Prestigious Workshop Aids Stephenson Cancer Center Oncologist in Developing Clinical Trial for Bladder Cancer


Published: Friday, November 22, 2019

A medical oncologist at Stephenson Cancer Center at OU Medicine was one of only 25 faculty members in North America selected to attend a prestigious workshop in clinical trial development.

The result is that Abhishek Tripathi, M.D., returned to Oklahoma with a fully vetted clinical trial that will soon begin enrolling patients to test a new combination drug therapy for the treatment of metastatic bladder cancer.

The workshop was organized by the American Society of Clinical Oncology and the American Association for Cancer Research. To compete for a spot in the workshop, Tripathi developed his own clinical trial concept and secured funding to conduct it, a process that took a year. After a rigorous selection process, his was among the concepts chosen.

The value of the workshop is that Tripathi worked with senior physicians, scientists and biostatisticians with decades of experience designing clinical trials. Their feedback helped him fine-tune the trial so that it would have the best chance of approval from the Food and Drug Administration. The workshop also included the input of patient advocates, who provided an important vantage point about the trial, such as how often patients would be required to come to the clinic, frequency of blood draws and number of treatments.

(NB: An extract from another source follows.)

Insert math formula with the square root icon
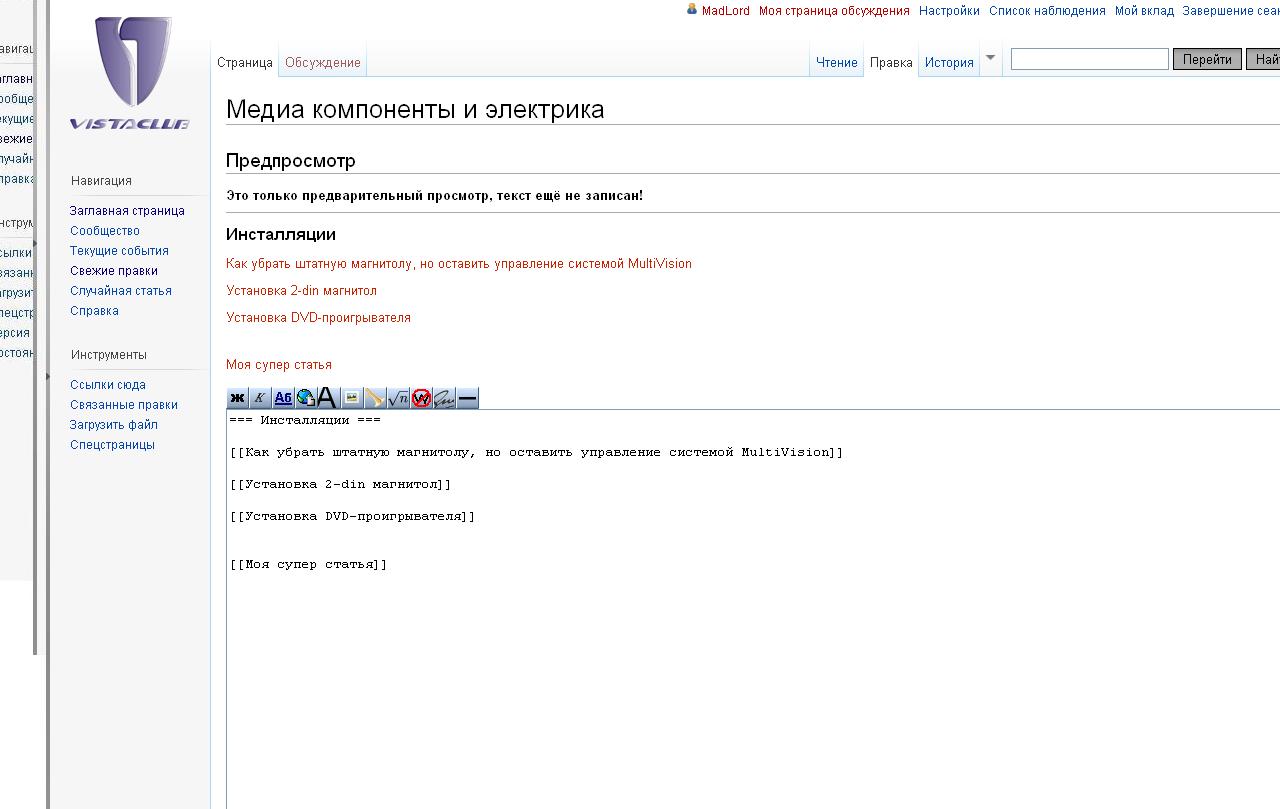The height and width of the screenshot is (809, 1280). point(398,398)
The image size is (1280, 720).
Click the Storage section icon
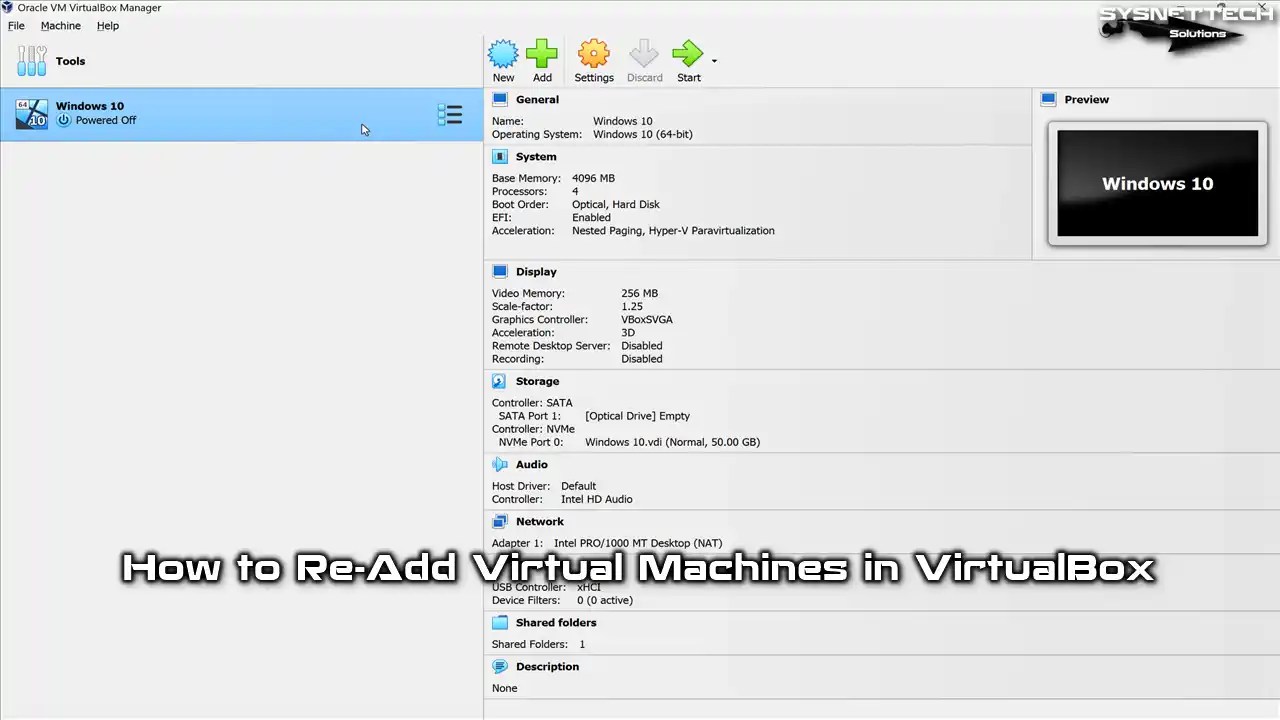click(x=499, y=380)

“The crucial advantage of this workshop is that it provides a 360-degree intensive look at the clinical trial protocol,” Tripathi said. “I received feedback from a scientific and statistical standpoint, as well as from a patient safety and patient advocacy perspective. All of that feedback combined enhances the potential for the trial to successfully answer the questions we are asking.”

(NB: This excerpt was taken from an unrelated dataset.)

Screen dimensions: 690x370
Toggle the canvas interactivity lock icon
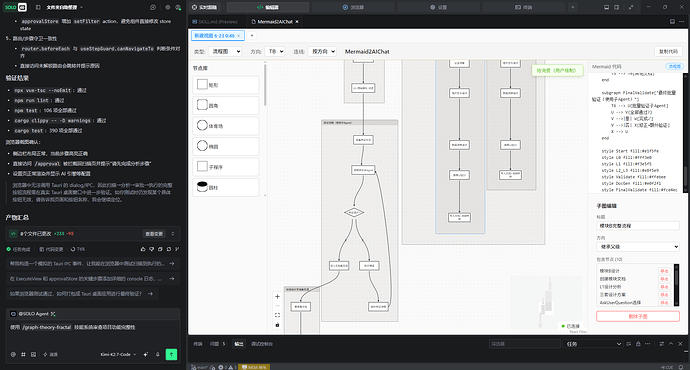[x=277, y=325]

The clinical trial will test the effectiveness of an existing immunotherapy medication, avelumab, combined with an investigational new drug. The new drug has already shown promise, by itself, in shrinking tumors in patients with ovarian cancer, Tripathi said. In his trial, the hope is that the new drug will work in concert with the immunotherapy drug to further stimulate the immune system to shrink and control the tumor cells in bladder cancer.

The trial will be held at multiple sites around the United States, and Tripathi will serve as the national principal investigator over the entire trial.
In the United States, about 75,000 new cases of bladder cancer are diagnosed every year, and approximately 10,000 of those patients have advanced disease or cannot undergo surgery, Tripathi said.

In years past, chemotherapy was the only treatment option for patients who could not tolerate surgery, but with the advent of immunotherapy, their outlook improved. Not everyone responds to immunotherapy, however, which drives oncologists like Tripathi to develop new drug combinations for metastatic cancer.

“I take care of most of the patients whose cancer has spread beyond the bladder, and those patients tend to have a very poor survival rate with existing therapies,” he said. “That’s why clinical trials are incredibly important to push the needle forward and develop promising new treatment options.”